>> Start Data provided

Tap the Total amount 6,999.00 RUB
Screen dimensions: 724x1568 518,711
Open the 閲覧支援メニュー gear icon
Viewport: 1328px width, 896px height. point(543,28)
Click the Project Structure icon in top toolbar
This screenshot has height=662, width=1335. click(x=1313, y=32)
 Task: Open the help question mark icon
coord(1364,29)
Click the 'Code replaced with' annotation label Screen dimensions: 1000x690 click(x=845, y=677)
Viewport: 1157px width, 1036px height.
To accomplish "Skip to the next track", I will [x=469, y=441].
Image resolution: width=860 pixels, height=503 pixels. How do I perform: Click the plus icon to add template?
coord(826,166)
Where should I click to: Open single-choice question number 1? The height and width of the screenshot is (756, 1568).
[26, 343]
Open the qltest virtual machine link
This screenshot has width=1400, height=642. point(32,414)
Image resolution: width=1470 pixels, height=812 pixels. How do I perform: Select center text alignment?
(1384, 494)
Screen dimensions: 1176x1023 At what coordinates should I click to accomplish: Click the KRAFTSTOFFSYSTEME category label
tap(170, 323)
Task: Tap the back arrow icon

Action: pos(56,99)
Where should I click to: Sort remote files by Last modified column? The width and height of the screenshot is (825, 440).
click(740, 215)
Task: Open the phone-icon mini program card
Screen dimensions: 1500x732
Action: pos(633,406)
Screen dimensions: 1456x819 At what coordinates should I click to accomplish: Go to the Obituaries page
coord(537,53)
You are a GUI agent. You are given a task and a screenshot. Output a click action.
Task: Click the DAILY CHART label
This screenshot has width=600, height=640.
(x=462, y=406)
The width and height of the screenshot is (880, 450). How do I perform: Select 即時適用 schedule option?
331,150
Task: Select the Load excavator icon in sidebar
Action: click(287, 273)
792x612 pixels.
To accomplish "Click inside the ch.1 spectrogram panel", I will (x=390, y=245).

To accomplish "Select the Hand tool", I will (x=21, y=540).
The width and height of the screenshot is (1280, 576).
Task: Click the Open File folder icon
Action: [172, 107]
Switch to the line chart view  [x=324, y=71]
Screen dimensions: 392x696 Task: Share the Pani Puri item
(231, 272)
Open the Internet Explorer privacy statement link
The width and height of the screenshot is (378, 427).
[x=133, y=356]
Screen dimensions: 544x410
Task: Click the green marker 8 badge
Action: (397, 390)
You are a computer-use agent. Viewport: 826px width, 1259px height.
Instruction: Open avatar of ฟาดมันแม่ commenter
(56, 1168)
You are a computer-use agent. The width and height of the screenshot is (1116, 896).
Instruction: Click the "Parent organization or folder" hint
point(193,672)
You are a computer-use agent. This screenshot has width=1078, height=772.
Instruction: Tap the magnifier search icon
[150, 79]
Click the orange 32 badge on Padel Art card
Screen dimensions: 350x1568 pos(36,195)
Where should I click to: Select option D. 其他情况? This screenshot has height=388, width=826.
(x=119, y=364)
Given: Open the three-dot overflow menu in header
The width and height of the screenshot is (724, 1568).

>> End Data provided

* _Requirement_
Please locate each line of the listing above that contains the string "icon" and copy those lines. Uppercase and lowercase letters count as different.

* _Result of the exercise_
Open the 閲覧支援メニュー gear icon
Click the Project Structure icon in top toolbar
 Task: Open the help question mark icon
Image resolution: width=860 pixels, height=503 pixels. How do I perform: Click the plus icon to add template?
Task: Tap the back arrow icon
Task: Open the phone-icon mini program card
Task: Select the Load excavator icon in sidebar
Task: Click the Open File folder icon
Instruction: Tap the magnifier search icon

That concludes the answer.